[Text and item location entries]
--- --- ---
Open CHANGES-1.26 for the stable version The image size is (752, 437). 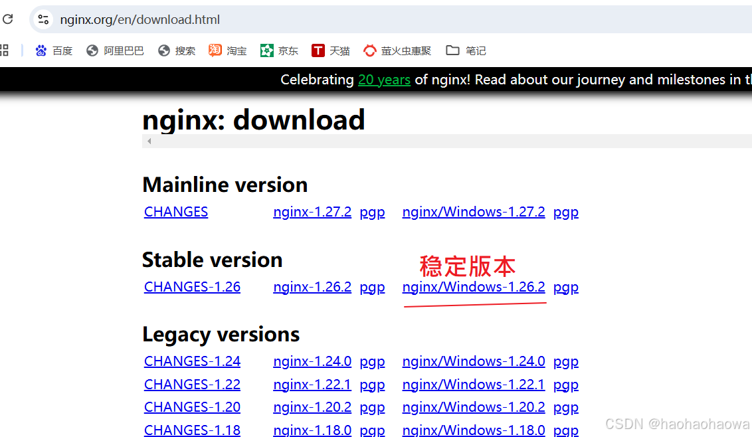pos(191,286)
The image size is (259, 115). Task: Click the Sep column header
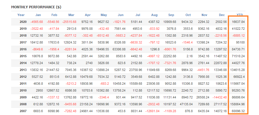coord(171,15)
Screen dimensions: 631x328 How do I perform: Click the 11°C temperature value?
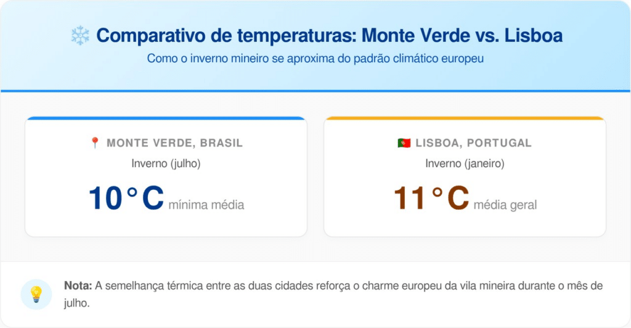coord(431,199)
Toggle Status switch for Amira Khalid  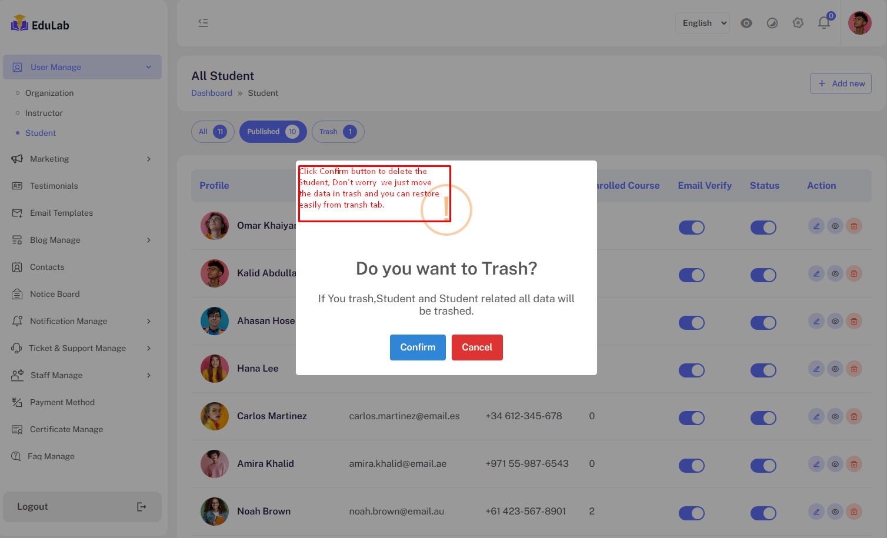pos(763,466)
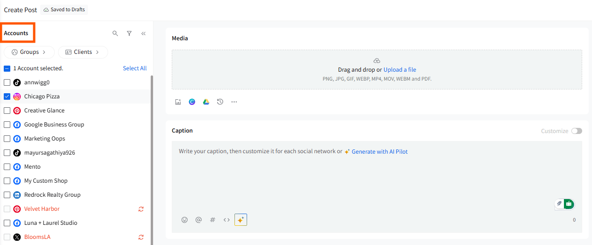592x245 pixels.
Task: Open the Canva media import icon
Action: pyautogui.click(x=192, y=102)
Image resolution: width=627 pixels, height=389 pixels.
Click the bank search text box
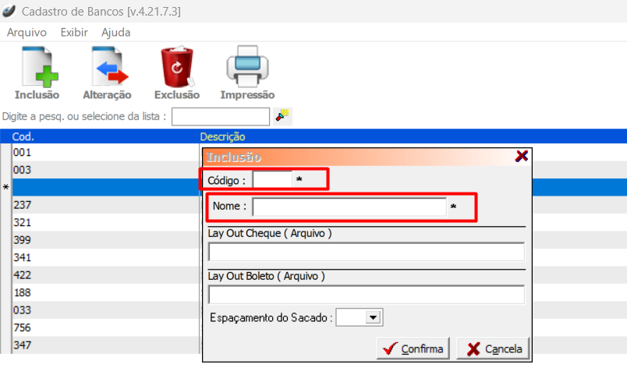click(x=220, y=116)
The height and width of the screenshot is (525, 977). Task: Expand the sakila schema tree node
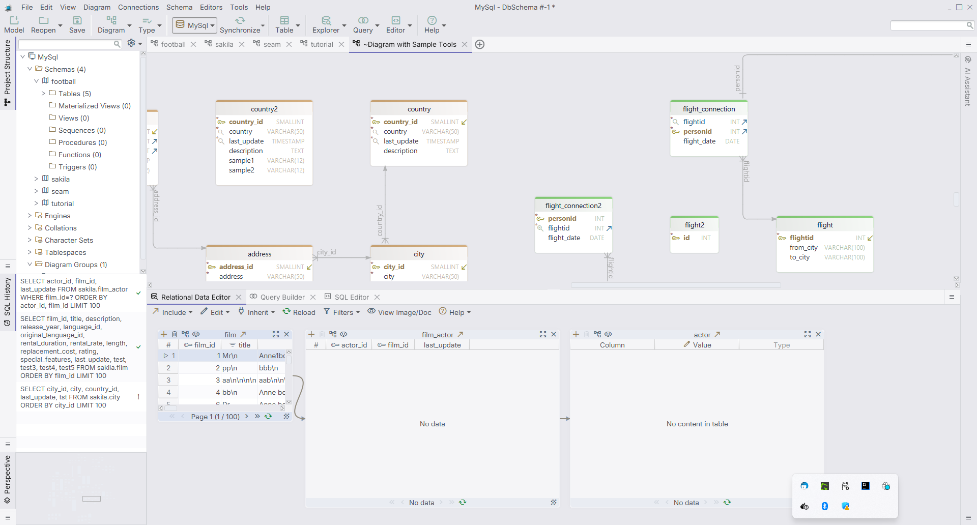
--- --- ---
Exercise >>
Begin at the line that contains "Image resolution: width=627" and continue through the end of the data. Write those lines out again, offsetting every coordinate in the answers by -44, and omit the pictures.

Complete response >>
Image resolution: width=627 pixels, height=389 pixels.
Click the bank search text box
click(x=176, y=72)
The height and width of the screenshot is (525, 977). Task: Expand the sakila schema tree node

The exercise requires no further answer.